Segment Start: SELECTED EXTRACT

Patient care doesn’t start when a patient is offloaded from a gurney in the hospital’s emergency department.
“It starts in the field,” said Paul Henning, M.D., associate program director of the Emergency Medicine Residency Program at USA Health and medical director of Orange Beach Fire/Rescue. “The expertise that a patient gets in the field can determine outcomes.”
Henning, who also serves as an associate professor of emergency medicine at the University of South Alabama College of Medicine, said it is vital that physicians understand what happens in the prehospital stage of care.
For that reason, residents in USA Health’s Emergency Medicine Residency Program, established in July 2019, are given the opportunity to rotate with emergency medical services (EMS) in Orange Beach, Ala. Stationed at the Orange Beach Fire Department, resident physicians respond to emergency calls alongside paramedics and firefighters.
“It bridges the gap between the physician and the paramedic. Seldom, if ever, do physicians have this kind of exposure to prehospital emergency services,” Henning said. “It also gives the physician more perspective of what the paramedics are doing in the field. If we have an opportunity to improve the prehospital scope of practice, then we have accomplished our goals.”
Andrew Warner, M.D., a second-year emergency medicine resident at USA Health, took a nonlinear path to emergency medicine. A former Green Beret, Warner served with the U.S. Army 5th Special Forces Group on tours in Iraq and Afghanistan. He went on to earn his medical degree from the University of Cincinnati College of Medicine, followed by residency training in family medicine and emergency medicine at USA Health.
Warner has great respect for the Orange Beach first responders, who “epitomize true dedication to patient care and outcomes,” he said. “I have further learned to appreciate just how critical those precious seconds in the prehospital setting are for patient survivability.”
The partnership is mutually beneficial for USA Health’s emergency medicine residency program and Orange Beach’s paramedical and fire-rescue services. Resident physicians and paramedics can provide a higher level of care to patients while learning from one another.
Before starting the EMS rotation, the residents are required to be fully licensed by the state and to have completed an online medical direction course, Henning said. If any questions or concerns arise, Henning and other emergency medicine attending physicians with USA Health are always available to provide their medical direction.
In addition, residents cannot start the EMS rotation until their second year. As the first class of residents graduate to their second year, six residents will rotate throughout the academic year, plus third years have the option to do an additional EMS rotation, Henning said.

Segment End: SELECTED EXTRACT

- _WORK ITEM_
List every position or title that the article on the EMS rotation gives for Paul Henning. The items after this point come from a separate source, not from the article on the EMS rotation.

Segment Start: AVAILABLE DATA

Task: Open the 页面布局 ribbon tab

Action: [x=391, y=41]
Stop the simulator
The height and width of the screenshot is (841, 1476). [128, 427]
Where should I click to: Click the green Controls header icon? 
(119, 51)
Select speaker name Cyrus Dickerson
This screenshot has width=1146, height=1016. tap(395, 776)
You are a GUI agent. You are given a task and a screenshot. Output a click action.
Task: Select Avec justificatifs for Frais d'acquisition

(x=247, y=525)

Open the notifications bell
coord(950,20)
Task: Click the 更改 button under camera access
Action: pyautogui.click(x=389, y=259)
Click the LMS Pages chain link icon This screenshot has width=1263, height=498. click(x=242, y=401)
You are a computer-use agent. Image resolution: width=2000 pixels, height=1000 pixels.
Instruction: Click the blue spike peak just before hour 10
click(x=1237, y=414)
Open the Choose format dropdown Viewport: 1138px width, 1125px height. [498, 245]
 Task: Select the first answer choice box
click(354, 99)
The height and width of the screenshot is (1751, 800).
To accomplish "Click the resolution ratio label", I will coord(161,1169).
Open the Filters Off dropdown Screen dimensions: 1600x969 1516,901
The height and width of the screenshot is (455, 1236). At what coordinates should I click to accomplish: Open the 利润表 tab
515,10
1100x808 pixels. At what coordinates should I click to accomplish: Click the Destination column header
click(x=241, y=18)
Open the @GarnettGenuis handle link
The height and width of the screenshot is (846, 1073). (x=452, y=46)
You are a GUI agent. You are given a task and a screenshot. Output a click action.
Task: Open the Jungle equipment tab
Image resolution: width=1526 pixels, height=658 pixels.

Segment End: AVAILABLE DATA

- _RESPONSE TO THIS TASK_
- Associate program director of the Emergency Medicine Residency Program at USA Health
- Medical director of Orange Beach Fire/Rescue
- Associate professor of emergency medicine at the University of South Alabama College of Medicine